Attenzione alla logica del Fastpass: potete prenderne un secondo solo dopo che scade il primo. Quando il parco è molto pieno, si può ricevere un orario di ingresso anche a distanza di ore, e questo è per così dire uno degli effetti collaterali esponenziali della folla.

Dove eravamo? Al trenino della miniera. Sì, da lì proseguite verso l’alto della mappa e andate a fare, obbligatoriamente, Pirates of the Caribbean. Questa è una versione pressoché identica dell’ultima giostra disegnata su indicazioni di Walt Disney in persona per Disneyland in California, nel 1967. Ed è la giostra che ha ispirato il film, non il contrario.

A questo punto avete un Fastpass che potrebbe star per scadere, vedete voi se andarlo a usare o nel frattempo farsi un Indiana Jones, che sta proprio lì accanto ai Pirati. Nel frattempo si sono fatte le 11, il parco comincia ad affollarsi sul serio. Ma non abbiate paura.

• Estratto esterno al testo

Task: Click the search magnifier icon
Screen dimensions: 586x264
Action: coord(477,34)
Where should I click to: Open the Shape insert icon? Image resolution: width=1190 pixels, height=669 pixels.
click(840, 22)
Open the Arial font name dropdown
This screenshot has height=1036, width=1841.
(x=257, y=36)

Restando nella parte alta, si può provare a buttare un occhio a Peter Pan’s Flight, giostra che spesso si riempie (e ha la fila antipaticamente all’aperto). Diciamo che se la fila sta sotto i 45 minuti si può fare (tutte le giostre hanno un display esterno che segna l’attesa). Altrimenti, ancora più a destra c’è l’imperdibile “It’s a small world”, un viaggio su barchette che assorbe bene le code perché è a grande capacità e di solito si fa in tempi umani.

Proseguendo nel giro esterno, e sfruttando un sentiero semi-segreto sempre vuoto che si trova alla destra di small world (eh, bravo, dillo a tutti), si entra a Discoveryland. C’è un Fastpass buono per Space Mountain? Straprendetelo, mentre Star Tours si può anche evitare, è solo un simulatore di volo. Anche ben realizzato, ma da fare al limite solo senza coda. E vi eviterete anche l’odore di vomito nel corridoio di uscita.

Si è quasi fatta ora di pranzo, è ora di mangiare. Voi vi siete portati una baguette comprata nel Quartiere latino a Parigi. Se non ci avete pensato, tenete in considerazione che i prezzi sono altissimi. Un gelato Cornetto, ad esempio, costa 3 euro. Se però siete del genere più-spendo-più-mi-diverto e volete fare le cose per bene come questo tizio qui, il meglio è l’Auberge de Cendrillon, in pratica il ristorante di Cenerentola, con tanto di zucca nel giardinetto. È consigliata la prenotazione (e la carta di credito). Altrimenti, una cosa veloce a Main Street va bene, ma valutate da quanta gente c’è quanto ci si mette.

Durante il pranzo e dopo pranzo c’è una piccola tregua e si riescono a non fare code? Ni, perché la gente mangia a orari diversi, i posti per mangiare sono davvero ovunque e quindi non è detto. Questo però potrebbe essere un buon momento per comprare un souvenir. Dove si vendono? Dappertuttissimo. Prezzi? Alti. Comunque, se proprio dovete fatelo ora, perché verso l’orario di chiusura lo faranno tutti, e noi invece staremo a fare il secondo giro sulle giostre, o il primo su quelle mancanti, questa volta davvero senza code.